--- BEGIN ---

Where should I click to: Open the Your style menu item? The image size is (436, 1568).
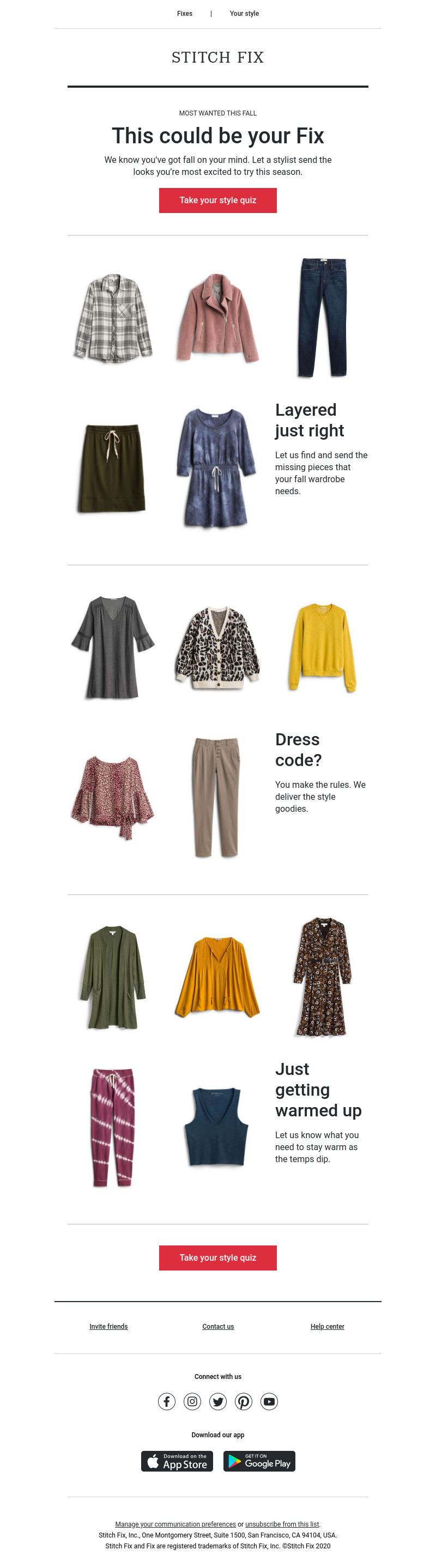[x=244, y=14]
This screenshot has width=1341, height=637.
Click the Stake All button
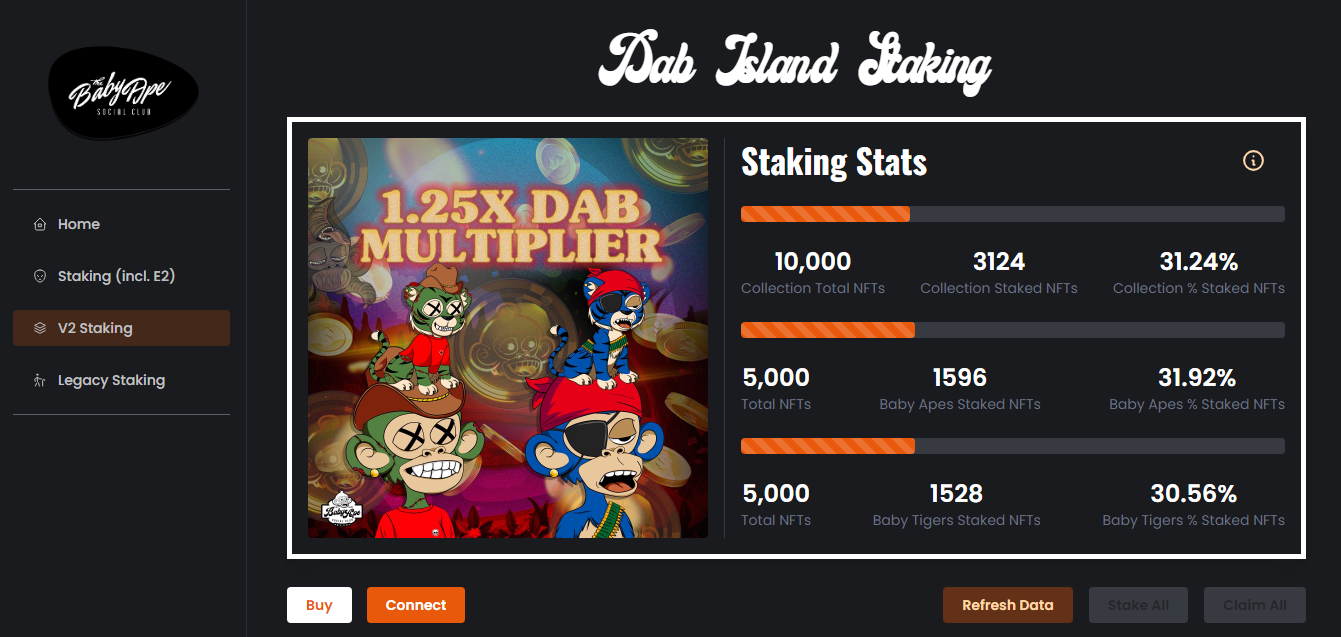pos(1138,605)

--- END ---

Brief -
From the data above, copy every line that contains the string "width", treating uppercase and lowercase as different.

Task answer -
This screenshot has width=1341, height=637.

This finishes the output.